Rows from a data collection:
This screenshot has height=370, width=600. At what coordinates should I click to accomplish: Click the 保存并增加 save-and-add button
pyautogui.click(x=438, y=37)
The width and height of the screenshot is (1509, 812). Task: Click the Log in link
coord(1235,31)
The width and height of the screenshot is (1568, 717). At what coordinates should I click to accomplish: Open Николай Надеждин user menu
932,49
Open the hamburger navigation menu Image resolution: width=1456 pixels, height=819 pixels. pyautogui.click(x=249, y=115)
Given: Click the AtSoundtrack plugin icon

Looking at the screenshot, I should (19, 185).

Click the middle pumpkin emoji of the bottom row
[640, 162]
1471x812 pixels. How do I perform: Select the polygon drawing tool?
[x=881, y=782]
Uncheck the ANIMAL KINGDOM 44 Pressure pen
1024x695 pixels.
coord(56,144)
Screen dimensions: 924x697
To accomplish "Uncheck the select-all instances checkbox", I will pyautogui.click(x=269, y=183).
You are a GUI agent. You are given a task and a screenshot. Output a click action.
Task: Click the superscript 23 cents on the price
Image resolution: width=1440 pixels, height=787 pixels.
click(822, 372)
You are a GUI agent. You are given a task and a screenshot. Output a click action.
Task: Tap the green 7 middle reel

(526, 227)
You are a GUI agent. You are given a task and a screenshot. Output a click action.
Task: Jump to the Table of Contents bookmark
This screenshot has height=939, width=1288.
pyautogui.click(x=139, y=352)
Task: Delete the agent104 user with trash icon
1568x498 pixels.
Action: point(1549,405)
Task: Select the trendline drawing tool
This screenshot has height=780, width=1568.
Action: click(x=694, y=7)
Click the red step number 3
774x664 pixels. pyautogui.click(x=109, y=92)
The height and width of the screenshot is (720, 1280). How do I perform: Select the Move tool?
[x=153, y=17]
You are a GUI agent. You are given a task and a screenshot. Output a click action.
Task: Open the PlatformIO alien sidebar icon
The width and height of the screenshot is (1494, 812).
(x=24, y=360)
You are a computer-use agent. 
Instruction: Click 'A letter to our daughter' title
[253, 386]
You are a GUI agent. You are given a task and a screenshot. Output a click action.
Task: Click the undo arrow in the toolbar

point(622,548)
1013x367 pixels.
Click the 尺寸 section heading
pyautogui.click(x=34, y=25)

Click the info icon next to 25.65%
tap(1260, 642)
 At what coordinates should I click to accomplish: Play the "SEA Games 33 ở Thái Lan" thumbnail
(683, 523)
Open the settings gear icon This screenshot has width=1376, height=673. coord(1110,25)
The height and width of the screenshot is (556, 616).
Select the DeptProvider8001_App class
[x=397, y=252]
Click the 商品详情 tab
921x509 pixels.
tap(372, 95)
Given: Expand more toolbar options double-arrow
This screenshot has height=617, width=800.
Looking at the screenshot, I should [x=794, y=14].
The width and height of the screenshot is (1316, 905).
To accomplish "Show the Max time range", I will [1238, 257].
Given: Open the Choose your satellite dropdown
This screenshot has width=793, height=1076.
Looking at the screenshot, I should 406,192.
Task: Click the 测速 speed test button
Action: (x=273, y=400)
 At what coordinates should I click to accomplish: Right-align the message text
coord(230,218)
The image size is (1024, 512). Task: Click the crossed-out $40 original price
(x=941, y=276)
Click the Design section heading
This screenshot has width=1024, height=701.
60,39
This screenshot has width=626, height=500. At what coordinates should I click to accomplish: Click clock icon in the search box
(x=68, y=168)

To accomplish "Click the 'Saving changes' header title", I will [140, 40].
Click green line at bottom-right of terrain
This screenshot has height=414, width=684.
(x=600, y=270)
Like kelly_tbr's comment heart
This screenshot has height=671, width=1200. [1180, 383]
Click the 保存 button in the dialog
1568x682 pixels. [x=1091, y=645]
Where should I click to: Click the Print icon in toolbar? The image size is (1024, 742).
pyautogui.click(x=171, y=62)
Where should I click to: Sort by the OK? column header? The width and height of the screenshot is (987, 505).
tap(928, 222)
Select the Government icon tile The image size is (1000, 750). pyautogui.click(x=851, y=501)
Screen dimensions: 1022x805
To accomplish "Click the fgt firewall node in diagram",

▸ TASK
Copy every row above word for word, changing nothing.

▸ TASK SOLUTION
This screenshot has height=370, width=600. At what coordinates should I click to accomplish: Click the 保存并增加 save-and-add button
pyautogui.click(x=438, y=37)
The width and height of the screenshot is (1509, 812). Task: Click the Log in link
coord(1235,31)
The width and height of the screenshot is (1568, 717). At what coordinates should I click to accomplish: Open Николай Надеждин user menu
932,49
Open the hamburger navigation menu Image resolution: width=1456 pixels, height=819 pixels. pyautogui.click(x=249, y=115)
Given: Click the AtSoundtrack plugin icon

Looking at the screenshot, I should (19, 185).

Click the middle pumpkin emoji of the bottom row
[640, 162]
1471x812 pixels. How do I perform: Select the polygon drawing tool?
[x=881, y=782]
Uncheck the ANIMAL KINGDOM 44 Pressure pen
1024x695 pixels.
coord(56,144)
Screen dimensions: 924x697
To accomplish "Uncheck the select-all instances checkbox", I will pyautogui.click(x=269, y=183).
You are a GUI agent. You are given a task and a screenshot. Output a click action.
Task: Click the superscript 23 cents on the price
Image resolution: width=1440 pixels, height=787 pixels.
click(822, 372)
You are a GUI agent. You are given a task and a screenshot. Output a click action.
Task: Tap the green 7 middle reel

(526, 227)
You are a GUI agent. You are given a task and a screenshot. Output a click action.
Task: Jump to the Table of Contents bookmark
This screenshot has height=939, width=1288.
pyautogui.click(x=139, y=352)
Task: Delete the agent104 user with trash icon
1568x498 pixels.
Action: point(1549,405)
Task: Select the trendline drawing tool
This screenshot has height=780, width=1568.
Action: click(x=694, y=7)
Click the red step number 3
774x664 pixels. pyautogui.click(x=109, y=92)
The height and width of the screenshot is (720, 1280). How do I perform: Select the Move tool?
[x=153, y=17]
You are a GUI agent. You are given a task and a screenshot. Output a click action.
Task: Open the PlatformIO alien sidebar icon
The width and height of the screenshot is (1494, 812).
(x=24, y=360)
You are a computer-use agent. 
Instruction: Click 'A letter to our daughter' title
[253, 386]
You are a GUI agent. You are given a task and a screenshot. Output a click action.
Task: Click the undo arrow in the toolbar

point(622,548)
1013x367 pixels.
Click the 尺寸 section heading
pyautogui.click(x=34, y=25)

Click the info icon next to 25.65%
tap(1260, 642)
 At what coordinates should I click to accomplish: Play the "SEA Games 33 ở Thái Lan" thumbnail
(683, 523)
Open the settings gear icon This screenshot has width=1376, height=673. coord(1110,25)
The height and width of the screenshot is (556, 616).
Select the DeptProvider8001_App class
[x=397, y=252]
Click the 商品详情 tab
921x509 pixels.
tap(372, 95)
Given: Expand more toolbar options double-arrow
This screenshot has height=617, width=800.
Looking at the screenshot, I should [x=794, y=14].
The width and height of the screenshot is (1316, 905).
To accomplish "Show the Max time range", I will [1238, 257].
Given: Open the Choose your satellite dropdown
This screenshot has width=793, height=1076.
Looking at the screenshot, I should 406,192.
Task: Click the 测速 speed test button
Action: (x=273, y=400)
 At what coordinates should I click to accomplish: Right-align the message text
coord(230,218)
The image size is (1024, 512). Task: Click the crossed-out $40 original price
(x=941, y=276)
Click the Design section heading
This screenshot has width=1024, height=701.
60,39
This screenshot has width=626, height=500. At what coordinates should I click to accomplish: Click clock icon in the search box
(x=68, y=168)

To accomplish "Click the 'Saving changes' header title", I will [140, 40].
Click green line at bottom-right of terrain
This screenshot has height=414, width=684.
(x=600, y=270)
Like kelly_tbr's comment heart
This screenshot has height=671, width=1200. [1180, 383]
Click the 保存 button in the dialog
1568x682 pixels. [x=1091, y=645]
Where should I click to: Click the Print icon in toolbar? The image size is (1024, 742).
pyautogui.click(x=171, y=62)
Where should I click to: Sort by the OK? column header? The width and height of the screenshot is (987, 505).
tap(928, 222)
Select the Government icon tile The image size is (1000, 750). pyautogui.click(x=851, y=501)
Screen dimensions: 1022x805
To accomplish "Click the fgt firewall node in diagram",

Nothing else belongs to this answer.